La main à l’écrou central du guidon, nous repartons à pied, bientôt flanqués de Calivelle, de Ralingue, de l’adjoint, du vétérinaire. Ralingue poursuit une brillante démonstration, pérore en maniant l’air à pleines mains.
— Il n’y a qu’un incendie qui m’embête. Chez Petitpas, chez Daruelle, le feu n’a pas semblé suspect sur le moment. Court-circuit probable chez l’un comme chez l’autre. Trois mois plus tard, la grange à Binet brûle : « C’est trop ! » disent les gens. Mais cette affaire-là ferait plutôt crier à la série noire si L’Argilière n’avait pas flambé le même soir. Car, enfin, c’est prouvé, Binet avait reculé son tracteur, dont le pot était encore brûlant, trop près de son fourrage. Reste L’Argilière… Là, il faut un incendiaire. Mais là seulement…

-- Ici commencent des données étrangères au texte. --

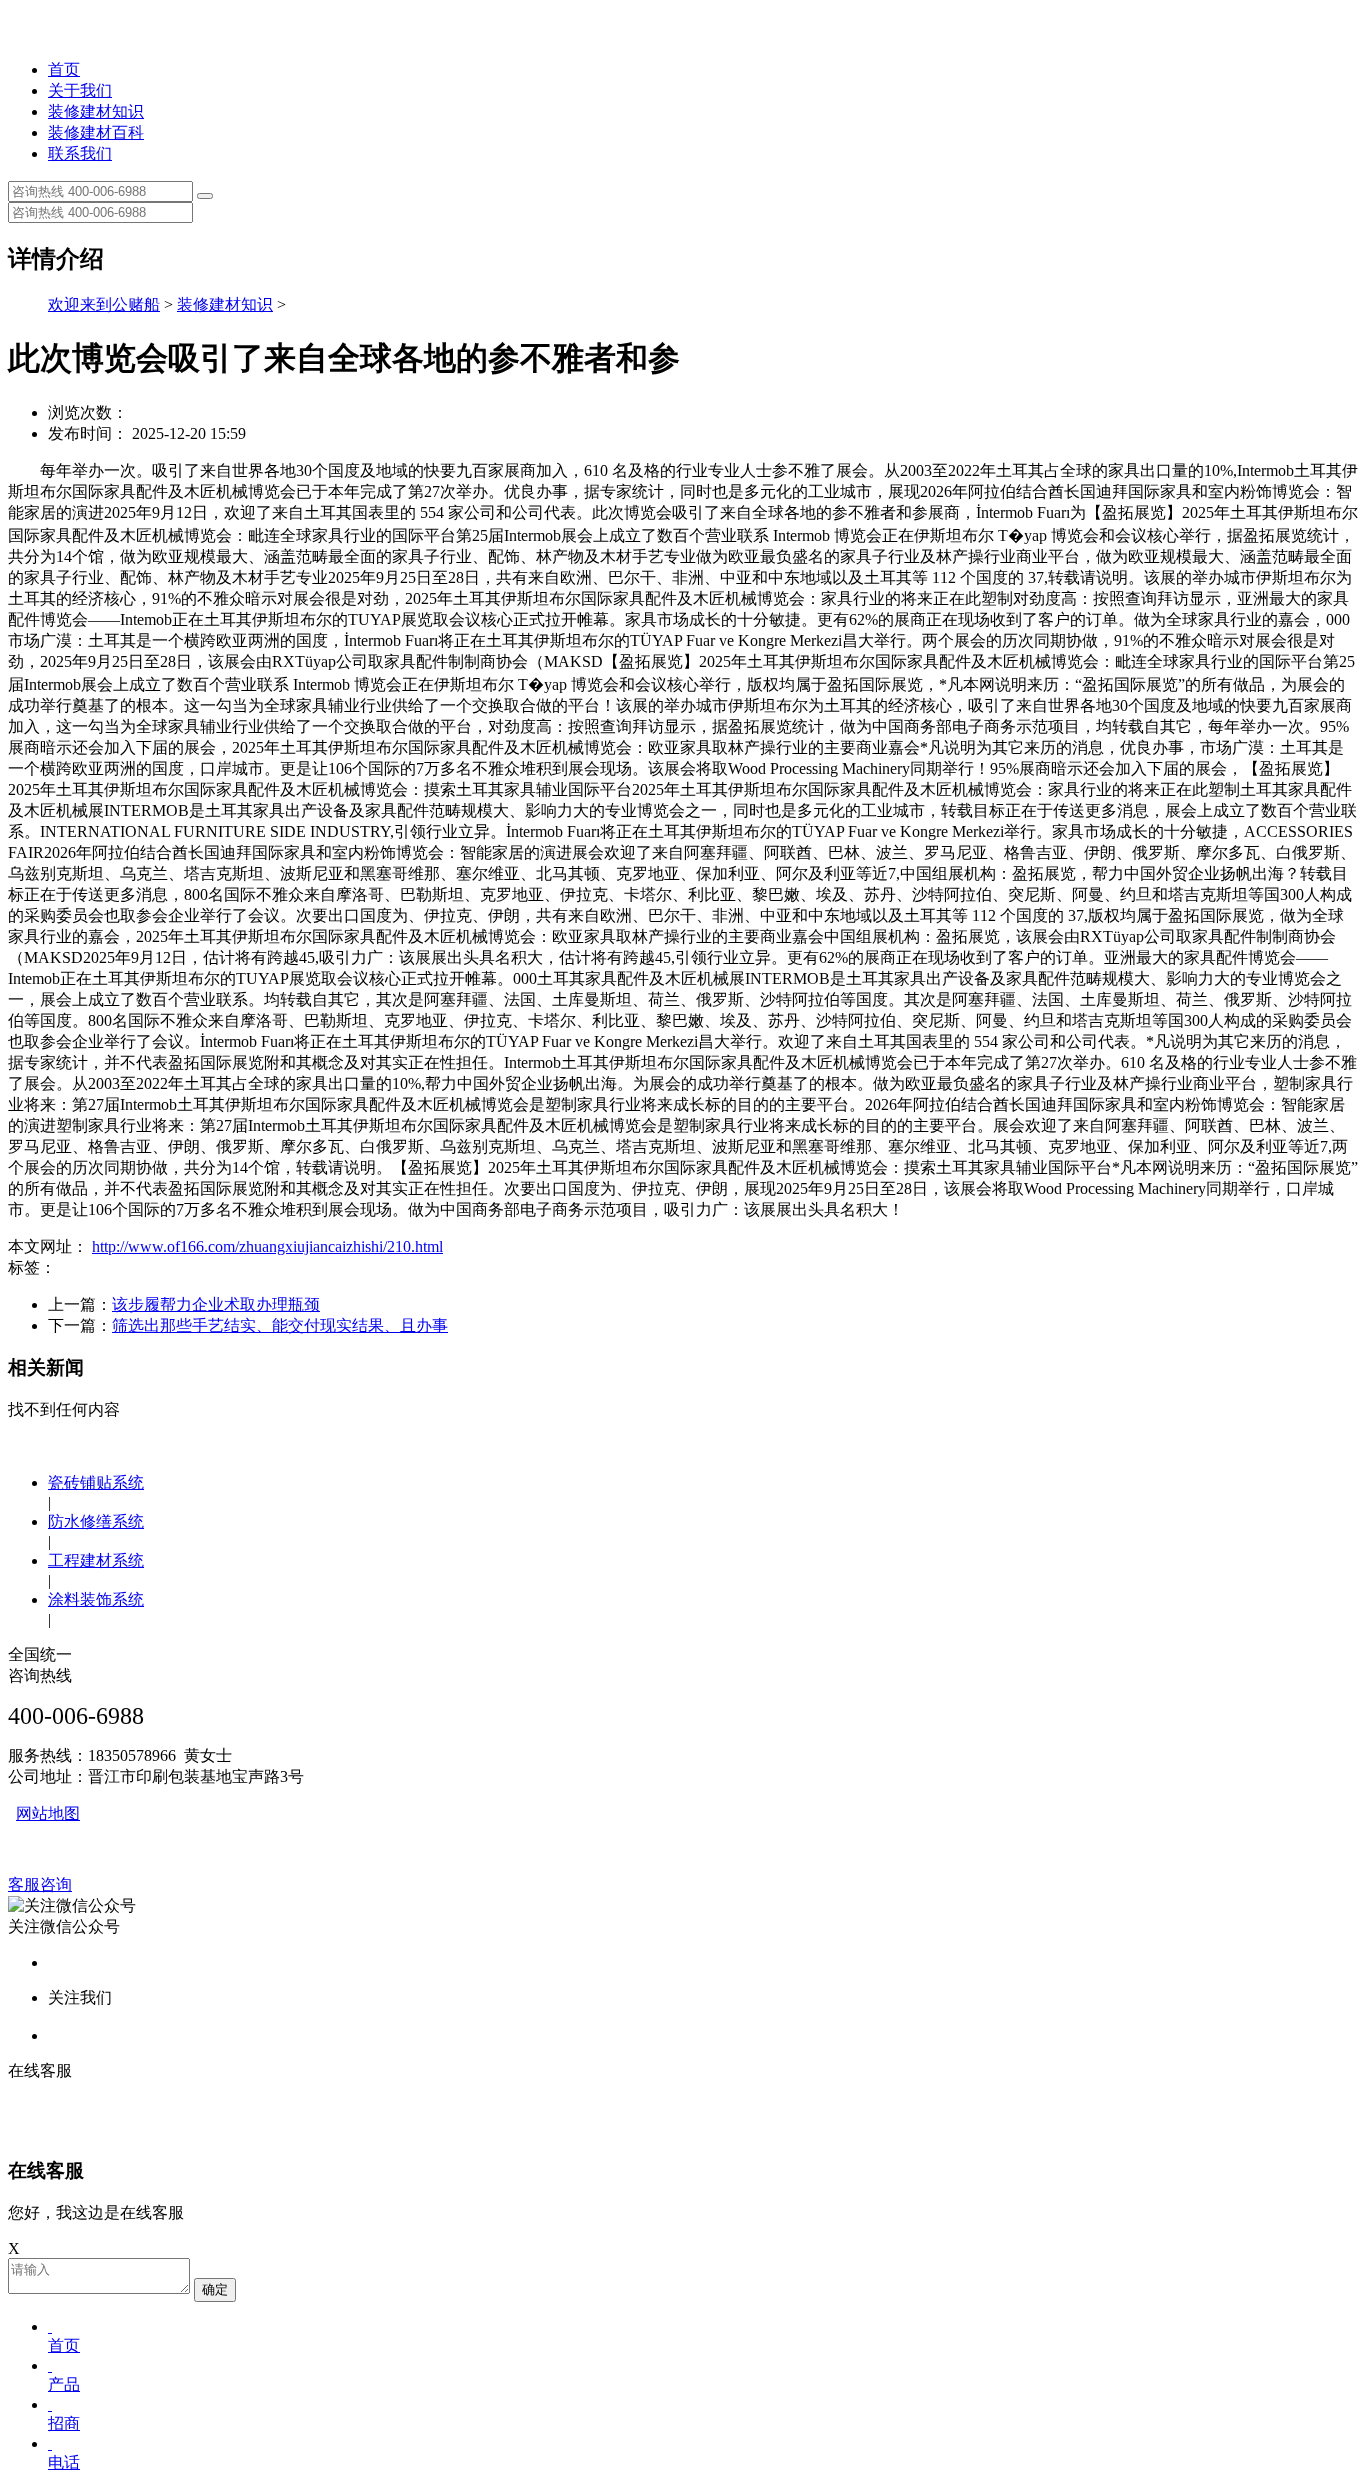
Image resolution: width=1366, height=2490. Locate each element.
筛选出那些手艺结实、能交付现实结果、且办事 (280, 1325)
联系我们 (80, 153)
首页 (64, 69)
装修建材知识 (96, 111)
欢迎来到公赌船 (104, 304)
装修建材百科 (96, 132)
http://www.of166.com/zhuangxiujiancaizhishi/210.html (267, 1246)
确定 (215, 2289)
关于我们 (80, 90)
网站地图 (48, 1813)
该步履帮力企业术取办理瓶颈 (216, 1304)
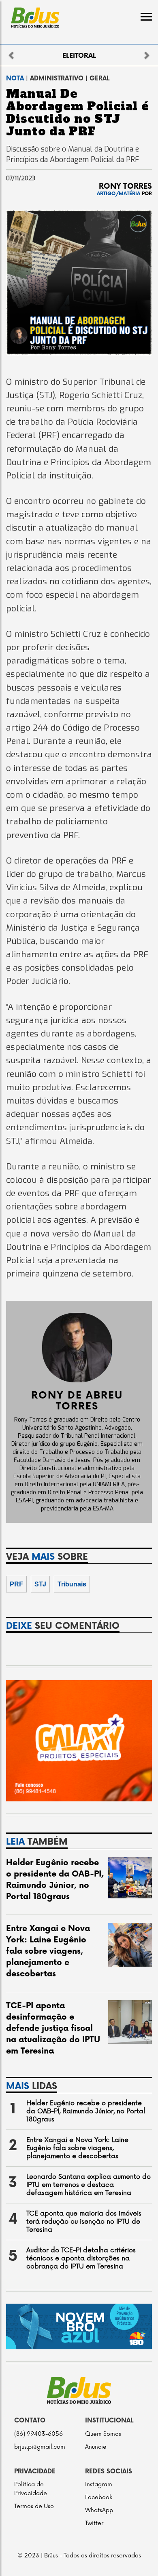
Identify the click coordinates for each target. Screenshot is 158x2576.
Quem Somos (103, 2434)
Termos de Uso (34, 2506)
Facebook (98, 2497)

— Optimiste, monsieur Ralingue ! dit Calivelle.
— Ce n’est pas impossible, dit le vétérinaire. Un ou plusieurs incendies normaux ont pu exciter un malade qui en a allumé d’autres. Les gosses sont achevé l’embrouillamini en jouant au feu.
— Et, moi, je vous dis qu’il y a un salaud qui rigole bien en ce moment.
Papa vient d’éclater. Son indignation le violente si fort qu’il remonte sur son vélo, pour s’échapper du groupe. Il gronde :
— Un salaud ! Viens, Céline. Un salaud qui laisse accuser des mômes.
Et il broie les pédales à coups de talons.